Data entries
------------------------------
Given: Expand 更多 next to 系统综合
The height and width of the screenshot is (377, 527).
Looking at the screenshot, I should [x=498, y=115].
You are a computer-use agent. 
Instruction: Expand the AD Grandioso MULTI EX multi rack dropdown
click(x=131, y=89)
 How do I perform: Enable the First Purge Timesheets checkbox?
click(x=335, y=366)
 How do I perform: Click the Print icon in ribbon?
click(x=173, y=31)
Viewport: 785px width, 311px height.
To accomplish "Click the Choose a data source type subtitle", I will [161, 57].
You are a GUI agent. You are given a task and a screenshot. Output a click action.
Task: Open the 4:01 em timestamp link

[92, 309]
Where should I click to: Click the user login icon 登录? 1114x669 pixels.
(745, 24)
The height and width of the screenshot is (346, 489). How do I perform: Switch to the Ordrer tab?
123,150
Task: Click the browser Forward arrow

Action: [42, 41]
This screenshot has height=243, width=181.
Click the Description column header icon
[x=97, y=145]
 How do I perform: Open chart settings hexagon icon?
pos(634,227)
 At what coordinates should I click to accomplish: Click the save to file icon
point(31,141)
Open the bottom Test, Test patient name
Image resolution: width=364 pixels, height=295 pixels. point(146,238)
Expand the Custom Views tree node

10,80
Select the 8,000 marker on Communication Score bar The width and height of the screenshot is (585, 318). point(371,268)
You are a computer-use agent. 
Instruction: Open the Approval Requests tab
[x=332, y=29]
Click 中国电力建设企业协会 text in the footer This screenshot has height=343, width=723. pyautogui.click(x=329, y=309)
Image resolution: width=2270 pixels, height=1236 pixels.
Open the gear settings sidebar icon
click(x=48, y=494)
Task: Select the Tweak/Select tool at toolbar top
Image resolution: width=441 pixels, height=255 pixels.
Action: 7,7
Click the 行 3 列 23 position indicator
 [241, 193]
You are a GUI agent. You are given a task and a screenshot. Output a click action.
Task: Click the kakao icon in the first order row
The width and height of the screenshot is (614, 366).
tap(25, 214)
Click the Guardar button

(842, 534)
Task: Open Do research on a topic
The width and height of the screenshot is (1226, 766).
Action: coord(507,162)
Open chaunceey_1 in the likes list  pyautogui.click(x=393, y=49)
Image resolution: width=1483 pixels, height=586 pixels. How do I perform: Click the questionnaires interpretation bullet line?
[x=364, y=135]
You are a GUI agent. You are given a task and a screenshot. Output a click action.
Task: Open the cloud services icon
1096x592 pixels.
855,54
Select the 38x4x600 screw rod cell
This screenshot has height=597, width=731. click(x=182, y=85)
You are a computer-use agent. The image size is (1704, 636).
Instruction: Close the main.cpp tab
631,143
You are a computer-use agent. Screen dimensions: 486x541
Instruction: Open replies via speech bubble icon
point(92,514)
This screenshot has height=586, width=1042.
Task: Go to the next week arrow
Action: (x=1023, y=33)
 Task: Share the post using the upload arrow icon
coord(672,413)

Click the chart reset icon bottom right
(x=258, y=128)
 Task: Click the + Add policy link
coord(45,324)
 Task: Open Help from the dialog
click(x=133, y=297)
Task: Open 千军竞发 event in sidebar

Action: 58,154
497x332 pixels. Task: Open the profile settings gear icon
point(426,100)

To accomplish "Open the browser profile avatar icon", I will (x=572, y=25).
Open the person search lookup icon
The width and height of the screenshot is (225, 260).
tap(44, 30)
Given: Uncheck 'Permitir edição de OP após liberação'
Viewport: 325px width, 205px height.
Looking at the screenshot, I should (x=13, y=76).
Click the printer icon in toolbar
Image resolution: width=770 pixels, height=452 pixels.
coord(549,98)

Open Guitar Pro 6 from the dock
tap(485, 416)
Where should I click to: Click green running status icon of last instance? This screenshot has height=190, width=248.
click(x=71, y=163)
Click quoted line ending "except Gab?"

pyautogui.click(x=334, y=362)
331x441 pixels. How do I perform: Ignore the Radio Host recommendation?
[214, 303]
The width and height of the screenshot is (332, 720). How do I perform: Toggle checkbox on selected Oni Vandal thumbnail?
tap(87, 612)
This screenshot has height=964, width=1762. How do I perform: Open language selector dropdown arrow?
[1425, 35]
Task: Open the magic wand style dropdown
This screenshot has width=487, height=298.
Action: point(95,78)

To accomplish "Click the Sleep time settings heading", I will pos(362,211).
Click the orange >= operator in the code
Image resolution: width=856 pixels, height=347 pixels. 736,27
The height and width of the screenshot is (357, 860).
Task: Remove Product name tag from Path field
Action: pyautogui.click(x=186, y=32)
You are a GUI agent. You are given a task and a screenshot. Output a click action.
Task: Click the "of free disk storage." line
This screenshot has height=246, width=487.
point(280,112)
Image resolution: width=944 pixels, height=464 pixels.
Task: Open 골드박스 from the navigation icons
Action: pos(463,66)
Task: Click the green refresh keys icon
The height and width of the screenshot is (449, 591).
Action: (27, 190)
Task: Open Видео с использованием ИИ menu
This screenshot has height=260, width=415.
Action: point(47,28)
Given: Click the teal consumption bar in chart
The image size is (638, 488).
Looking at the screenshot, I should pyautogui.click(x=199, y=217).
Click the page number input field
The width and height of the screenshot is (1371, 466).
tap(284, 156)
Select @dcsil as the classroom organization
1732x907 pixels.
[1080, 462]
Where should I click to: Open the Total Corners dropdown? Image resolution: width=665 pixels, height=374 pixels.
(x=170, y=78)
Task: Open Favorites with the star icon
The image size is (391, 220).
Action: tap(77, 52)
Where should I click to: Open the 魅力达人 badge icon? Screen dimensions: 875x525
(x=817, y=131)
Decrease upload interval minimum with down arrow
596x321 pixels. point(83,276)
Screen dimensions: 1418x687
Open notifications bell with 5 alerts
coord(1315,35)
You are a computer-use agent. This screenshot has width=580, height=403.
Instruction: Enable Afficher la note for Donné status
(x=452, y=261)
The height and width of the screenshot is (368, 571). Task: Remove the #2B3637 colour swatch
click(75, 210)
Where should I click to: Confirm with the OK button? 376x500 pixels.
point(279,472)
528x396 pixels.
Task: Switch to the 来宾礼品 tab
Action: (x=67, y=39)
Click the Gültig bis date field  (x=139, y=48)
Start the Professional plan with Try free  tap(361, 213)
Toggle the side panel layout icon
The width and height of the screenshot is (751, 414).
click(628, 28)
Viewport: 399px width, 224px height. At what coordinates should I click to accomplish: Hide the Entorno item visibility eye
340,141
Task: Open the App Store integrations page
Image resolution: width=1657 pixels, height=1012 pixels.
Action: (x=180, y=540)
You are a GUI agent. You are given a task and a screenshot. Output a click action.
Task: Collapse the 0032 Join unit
------------------------------
■ Written exercise
Reproduce every one of the records above word for word, leaving nothing out and changing nothing.

■ Solution for this task
Given: Expand 更多 next to 系统综合
The height and width of the screenshot is (377, 527).
Looking at the screenshot, I should [x=498, y=115].
You are a computer-use agent. 
Instruction: Expand the AD Grandioso MULTI EX multi rack dropdown
click(x=131, y=89)
 How do I perform: Enable the First Purge Timesheets checkbox?
click(x=335, y=366)
 How do I perform: Click the Print icon in ribbon?
click(x=173, y=31)
Viewport: 785px width, 311px height.
To accomplish "Click the Choose a data source type subtitle", I will [161, 57].
You are a GUI agent. You are given a task and a screenshot. Output a click action.
Task: Open the 4:01 em timestamp link

[92, 309]
Where should I click to: Click the user login icon 登录? 1114x669 pixels.
(745, 24)
The height and width of the screenshot is (346, 489). How do I perform: Switch to the Ordrer tab?
123,150
Task: Click the browser Forward arrow

Action: [42, 41]
This screenshot has height=243, width=181.
Click the Description column header icon
[x=97, y=145]
 How do I perform: Open chart settings hexagon icon?
pos(634,227)
 At what coordinates should I click to accomplish: Click the save to file icon
point(31,141)
Open the bottom Test, Test patient name
Image resolution: width=364 pixels, height=295 pixels. point(146,238)
Expand the Custom Views tree node

10,80
Select the 8,000 marker on Communication Score bar The width and height of the screenshot is (585, 318). point(371,268)
You are a computer-use agent. 
Instruction: Open the Approval Requests tab
[x=332, y=29]
Click 中国电力建设企业协会 text in the footer This screenshot has height=343, width=723. pyautogui.click(x=329, y=309)
Image resolution: width=2270 pixels, height=1236 pixels.
Open the gear settings sidebar icon
click(x=48, y=494)
Task: Select the Tweak/Select tool at toolbar top
Image resolution: width=441 pixels, height=255 pixels.
Action: 7,7
Click the 行 3 列 23 position indicator
 [241, 193]
You are a GUI agent. You are given a task and a screenshot. Output a click action.
Task: Click the kakao icon in the first order row
The width and height of the screenshot is (614, 366).
tap(25, 214)
Click the Guardar button

(842, 534)
Task: Open Do research on a topic
The width and height of the screenshot is (1226, 766).
Action: coord(507,162)
Open chaunceey_1 in the likes list  pyautogui.click(x=393, y=49)
Image resolution: width=1483 pixels, height=586 pixels. How do I perform: Click the questionnaires interpretation bullet line?
[x=364, y=135]
You are a GUI agent. You are given a task and a screenshot. Output a click action.
Task: Open the cloud services icon
1096x592 pixels.
855,54
Select the 38x4x600 screw rod cell
This screenshot has height=597, width=731. click(x=182, y=85)
You are a computer-use agent. The image size is (1704, 636).
Instruction: Close the main.cpp tab
631,143
You are a computer-use agent. Screen dimensions: 486x541
Instruction: Open replies via speech bubble icon
point(92,514)
This screenshot has height=586, width=1042.
Task: Go to the next week arrow
Action: (x=1023, y=33)
 Task: Share the post using the upload arrow icon
coord(672,413)

Click the chart reset icon bottom right
(x=258, y=128)
 Task: Click the + Add policy link
coord(45,324)
 Task: Open Help from the dialog
click(x=133, y=297)
Task: Open 千军竞发 event in sidebar

Action: 58,154
497x332 pixels. Task: Open the profile settings gear icon
point(426,100)

To accomplish "Open the browser profile avatar icon", I will (x=572, y=25).
Open the person search lookup icon
The width and height of the screenshot is (225, 260).
tap(44, 30)
Given: Uncheck 'Permitir edição de OP após liberação'
Viewport: 325px width, 205px height.
Looking at the screenshot, I should (x=13, y=76).
Click the printer icon in toolbar
Image resolution: width=770 pixels, height=452 pixels.
coord(549,98)

Open Guitar Pro 6 from the dock
tap(485, 416)
Where should I click to: Click green running status icon of last instance? This screenshot has height=190, width=248.
click(x=71, y=163)
Click quoted line ending "except Gab?"

pyautogui.click(x=334, y=362)
331x441 pixels. How do I perform: Ignore the Radio Host recommendation?
[214, 303]
The width and height of the screenshot is (332, 720). How do I perform: Toggle checkbox on selected Oni Vandal thumbnail?
tap(87, 612)
This screenshot has height=964, width=1762. How do I perform: Open language selector dropdown arrow?
[1425, 35]
Task: Open the magic wand style dropdown
This screenshot has width=487, height=298.
Action: point(95,78)

To accomplish "Click the Sleep time settings heading", I will pos(362,211).
Click the orange >= operator in the code
Image resolution: width=856 pixels, height=347 pixels. 736,27
The height and width of the screenshot is (357, 860).
Task: Remove Product name tag from Path field
Action: pyautogui.click(x=186, y=32)
You are a GUI agent. You are given a task and a screenshot. Output a click action.
Task: Click the "of free disk storage." line
This screenshot has height=246, width=487.
point(280,112)
Image resolution: width=944 pixels, height=464 pixels.
Task: Open 골드박스 from the navigation icons
Action: pos(463,66)
Task: Click the green refresh keys icon
The height and width of the screenshot is (449, 591).
Action: (27, 190)
Task: Open Видео с использованием ИИ menu
This screenshot has height=260, width=415.
Action: point(47,28)
Given: Click the teal consumption bar in chart
The image size is (638, 488).
Looking at the screenshot, I should pyautogui.click(x=199, y=217).
Click the page number input field
The width and height of the screenshot is (1371, 466).
tap(284, 156)
Select @dcsil as the classroom organization
1732x907 pixels.
[1080, 462]
Where should I click to: Open the Total Corners dropdown? Image resolution: width=665 pixels, height=374 pixels.
(x=170, y=78)
Task: Open Favorites with the star icon
The image size is (391, 220).
Action: tap(77, 52)
Where should I click to: Open the 魅力达人 badge icon? Screen dimensions: 875x525
(x=817, y=131)
Decrease upload interval minimum with down arrow
596x321 pixels. point(83,276)
Screen dimensions: 1418x687
Open notifications bell with 5 alerts
coord(1315,35)
You are a computer-use agent. This screenshot has width=580, height=403.
Instruction: Enable Afficher la note for Donné status
(x=452, y=261)
The height and width of the screenshot is (368, 571). Task: Remove the #2B3637 colour swatch
click(75, 210)
Where should I click to: Confirm with the OK button? 376x500 pixels.
point(279,472)
528x396 pixels.
Task: Switch to the 来宾礼品 tab
Action: (x=67, y=39)
Click the Gültig bis date field  (x=139, y=48)
Start the Professional plan with Try free  tap(361, 213)
Toggle the side panel layout icon
The width and height of the screenshot is (751, 414).
click(628, 28)
Viewport: 399px width, 224px height. At what coordinates should I click to accomplish: Hide the Entorno item visibility eye
340,141
Task: Open the App Store integrations page
Image resolution: width=1657 pixels, height=1012 pixels.
Action: (x=180, y=540)
You are a GUI agent. You are given a task and a screenshot. Output a click action.
Task: Collapse the 0032 Join unit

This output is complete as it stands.